Stored data entries:
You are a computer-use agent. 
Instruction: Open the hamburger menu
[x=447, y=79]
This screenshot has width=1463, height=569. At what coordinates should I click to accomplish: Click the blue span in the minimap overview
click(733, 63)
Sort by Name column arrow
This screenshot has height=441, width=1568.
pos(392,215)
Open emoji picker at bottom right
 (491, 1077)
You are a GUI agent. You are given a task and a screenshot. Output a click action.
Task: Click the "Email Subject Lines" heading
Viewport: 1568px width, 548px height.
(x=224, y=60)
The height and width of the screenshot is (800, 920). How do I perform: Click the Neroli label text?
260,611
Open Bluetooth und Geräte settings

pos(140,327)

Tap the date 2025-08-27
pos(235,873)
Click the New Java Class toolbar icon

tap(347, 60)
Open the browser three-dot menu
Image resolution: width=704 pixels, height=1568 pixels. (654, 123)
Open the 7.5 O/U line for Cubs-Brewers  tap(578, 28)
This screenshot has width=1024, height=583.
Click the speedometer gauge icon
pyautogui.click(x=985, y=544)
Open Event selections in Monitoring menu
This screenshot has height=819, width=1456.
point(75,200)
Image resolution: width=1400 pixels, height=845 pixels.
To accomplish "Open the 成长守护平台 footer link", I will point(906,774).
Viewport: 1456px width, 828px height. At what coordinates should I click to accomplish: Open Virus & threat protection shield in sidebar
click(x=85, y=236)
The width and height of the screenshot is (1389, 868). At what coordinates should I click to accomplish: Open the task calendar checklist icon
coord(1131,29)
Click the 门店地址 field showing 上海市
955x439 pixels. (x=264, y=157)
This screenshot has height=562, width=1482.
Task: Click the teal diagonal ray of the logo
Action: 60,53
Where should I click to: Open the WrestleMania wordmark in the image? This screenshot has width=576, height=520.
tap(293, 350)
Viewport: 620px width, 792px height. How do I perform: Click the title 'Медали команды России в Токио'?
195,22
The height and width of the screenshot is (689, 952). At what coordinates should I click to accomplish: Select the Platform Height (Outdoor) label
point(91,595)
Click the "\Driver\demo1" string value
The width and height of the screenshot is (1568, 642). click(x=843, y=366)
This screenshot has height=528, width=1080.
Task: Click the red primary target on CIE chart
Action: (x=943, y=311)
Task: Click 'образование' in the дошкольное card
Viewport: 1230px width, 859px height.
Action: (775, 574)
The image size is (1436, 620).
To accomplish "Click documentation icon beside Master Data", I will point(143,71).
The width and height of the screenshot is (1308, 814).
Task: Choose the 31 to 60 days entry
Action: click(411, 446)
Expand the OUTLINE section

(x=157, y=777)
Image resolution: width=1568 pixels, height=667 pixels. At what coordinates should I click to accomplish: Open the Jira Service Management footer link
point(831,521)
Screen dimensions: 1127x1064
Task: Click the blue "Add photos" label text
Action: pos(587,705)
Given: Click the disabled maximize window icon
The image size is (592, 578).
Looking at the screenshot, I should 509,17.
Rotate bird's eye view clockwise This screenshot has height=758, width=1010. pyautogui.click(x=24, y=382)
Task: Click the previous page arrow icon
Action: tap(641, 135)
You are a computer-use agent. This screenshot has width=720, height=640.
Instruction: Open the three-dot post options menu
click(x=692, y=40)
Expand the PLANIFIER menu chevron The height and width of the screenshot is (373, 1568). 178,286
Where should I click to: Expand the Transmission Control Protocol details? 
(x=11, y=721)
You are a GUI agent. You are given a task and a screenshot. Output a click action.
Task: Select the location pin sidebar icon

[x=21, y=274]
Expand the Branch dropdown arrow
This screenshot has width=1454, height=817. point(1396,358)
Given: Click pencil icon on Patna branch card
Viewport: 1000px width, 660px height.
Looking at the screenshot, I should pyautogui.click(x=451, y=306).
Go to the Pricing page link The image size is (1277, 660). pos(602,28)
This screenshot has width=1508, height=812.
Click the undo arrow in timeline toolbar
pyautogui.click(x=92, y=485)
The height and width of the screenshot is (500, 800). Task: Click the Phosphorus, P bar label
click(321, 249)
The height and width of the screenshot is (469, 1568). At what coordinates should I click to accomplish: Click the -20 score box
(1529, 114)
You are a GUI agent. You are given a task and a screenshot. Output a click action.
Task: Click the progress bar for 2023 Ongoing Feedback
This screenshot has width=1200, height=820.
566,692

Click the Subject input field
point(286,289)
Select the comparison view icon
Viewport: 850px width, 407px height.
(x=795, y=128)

• **Exercise details**:
Each of the records should be written out precisely as given.

• **Result of this exercise**:
You are a computer-use agent. 
Instruction: Open the hamburger menu
[x=447, y=79]
This screenshot has width=1463, height=569. At what coordinates should I click to accomplish: Click the blue span in the minimap overview
click(733, 63)
Sort by Name column arrow
This screenshot has height=441, width=1568.
pos(392,215)
Open emoji picker at bottom right
 (491, 1077)
You are a GUI agent. You are given a task and a screenshot. Output a click action.
Task: Click the "Email Subject Lines" heading
Viewport: 1568px width, 548px height.
(x=224, y=60)
The height and width of the screenshot is (800, 920). How do I perform: Click the Neroli label text?
260,611
Open Bluetooth und Geräte settings

pos(140,327)

Tap the date 2025-08-27
pos(235,873)
Click the New Java Class toolbar icon

tap(347, 60)
Open the browser three-dot menu
Image resolution: width=704 pixels, height=1568 pixels. (654, 123)
Open the 7.5 O/U line for Cubs-Brewers  tap(578, 28)
This screenshot has width=1024, height=583.
Click the speedometer gauge icon
pyautogui.click(x=985, y=544)
Open Event selections in Monitoring menu
This screenshot has height=819, width=1456.
point(75,200)
Image resolution: width=1400 pixels, height=845 pixels.
To accomplish "Open the 成长守护平台 footer link", I will point(906,774).
Viewport: 1456px width, 828px height. At what coordinates should I click to accomplish: Open Virus & threat protection shield in sidebar
click(x=85, y=236)
The width and height of the screenshot is (1389, 868). At what coordinates should I click to accomplish: Open the task calendar checklist icon
coord(1131,29)
Click the 门店地址 field showing 上海市
955x439 pixels. (x=264, y=157)
This screenshot has height=562, width=1482.
Task: Click the teal diagonal ray of the logo
Action: 60,53
Where should I click to: Open the WrestleMania wordmark in the image? This screenshot has width=576, height=520.
tap(293, 350)
Viewport: 620px width, 792px height. How do I perform: Click the title 'Медали команды России в Токио'?
195,22
The height and width of the screenshot is (689, 952). At what coordinates should I click to accomplish: Select the Platform Height (Outdoor) label
point(91,595)
Click the "\Driver\demo1" string value
The width and height of the screenshot is (1568, 642). click(x=843, y=366)
This screenshot has height=528, width=1080.
Task: Click the red primary target on CIE chart
Action: (x=943, y=311)
Task: Click 'образование' in the дошкольное card
Viewport: 1230px width, 859px height.
Action: (775, 574)
The image size is (1436, 620).
To accomplish "Click documentation icon beside Master Data", I will point(143,71).
The width and height of the screenshot is (1308, 814).
Task: Choose the 31 to 60 days entry
Action: click(411, 446)
Expand the OUTLINE section

(x=157, y=777)
Image resolution: width=1568 pixels, height=667 pixels. At what coordinates should I click to accomplish: Open the Jira Service Management footer link
point(831,521)
Screen dimensions: 1127x1064
Task: Click the blue "Add photos" label text
Action: pos(587,705)
Given: Click the disabled maximize window icon
The image size is (592, 578).
Looking at the screenshot, I should 509,17.
Rotate bird's eye view clockwise This screenshot has height=758, width=1010. pyautogui.click(x=24, y=382)
Task: Click the previous page arrow icon
Action: tap(641, 135)
You are a computer-use agent. This screenshot has width=720, height=640.
Instruction: Open the three-dot post options menu
click(x=692, y=40)
Expand the PLANIFIER menu chevron The height and width of the screenshot is (373, 1568). 178,286
Where should I click to: Expand the Transmission Control Protocol details? 
(x=11, y=721)
You are a GUI agent. You are given a task and a screenshot. Output a click action.
Task: Select the location pin sidebar icon

[x=21, y=274]
Expand the Branch dropdown arrow
This screenshot has width=1454, height=817. point(1396,358)
Given: Click pencil icon on Patna branch card
Viewport: 1000px width, 660px height.
Looking at the screenshot, I should pyautogui.click(x=451, y=306).
Go to the Pricing page link The image size is (1277, 660). pos(602,28)
This screenshot has width=1508, height=812.
Click the undo arrow in timeline toolbar
pyautogui.click(x=92, y=485)
The height and width of the screenshot is (500, 800). Task: Click the Phosphorus, P bar label
click(321, 249)
The height and width of the screenshot is (469, 1568). At what coordinates should I click to accomplish: Click the -20 score box
(1529, 114)
You are a GUI agent. You are given a task and a screenshot. Output a click action.
Task: Click the progress bar for 2023 Ongoing Feedback
This screenshot has width=1200, height=820.
566,692

Click the Subject input field
point(286,289)
Select the comparison view icon
Viewport: 850px width, 407px height.
(x=795, y=128)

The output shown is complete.